TODAY

22 marzo

Oggi, ma nel 1959, a Forno di Zoldo, in provincia di Belluno, si staccava per cause naturali la frana da 3 milioni di metri cubi di detriti dalle falde del monte Castellin, alto 1580 metri, sulla sponda sinistra del lago di Pontesei. La roccia mista a fango finendo in acqua, a 807 metri sul livello del mare, alzava l'onda che uccideva l'operaio Arcangelo Tiziani, classe 1907, che si stava occupando della costruzione della centrale idroelettrica a valle della diga di Pontesei (nella foto), realizzata tra il 1955 e il 1957. Il cadavere non verrà mai ritrovato, ma il suo sacrificio verrà ricordato da una targa apposta dalla famiglia. Nonostante il livello dell'acqua della diga fosse di 13 metri sotto la linea massima la mole di pietre e terriccio riusciva a far alzare un'ondata oltre le paratie stagne e al di sopra delle protezioni di cemento. L'incidente in quel tratto della Val Zoldana, lungo il fiume Maè, preannunciato da crepitii e crepe ben visibili (ma sottovalutate) verrà considerato precursore del più drammatico disastro della diga del Vajont che allora era in fabbricazione.

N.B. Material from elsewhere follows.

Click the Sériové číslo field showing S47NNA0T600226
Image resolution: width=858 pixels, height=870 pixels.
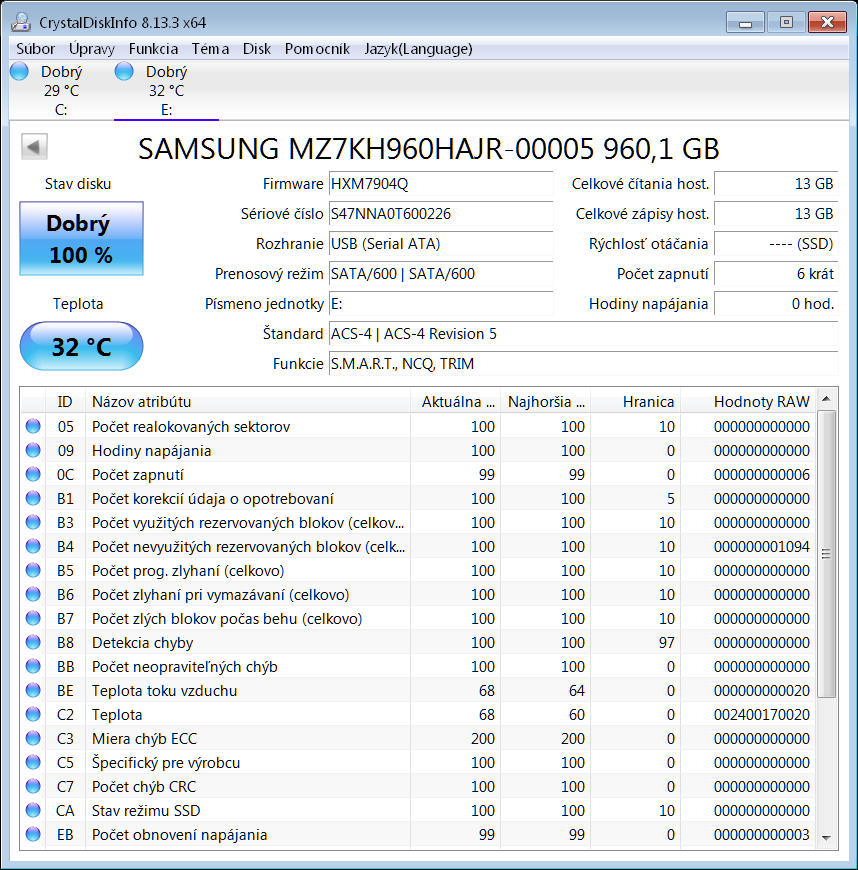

Il bacino del Vajont collasserà il 9 ottobre 1963 e causerà 1917 vittime e 1300 dispersi. L'associazione tra Pontesei e Vajont avverrà anche per la distanza, circa 13 chilometri, tra la prima diga e Longarone, l'abitato che verrà maggiormente devastato dalla furia del Vajont e la cui tragedia verrà raccontata soprattutto da Clementina "Tina" Merlin sulle pagine dell'Unità.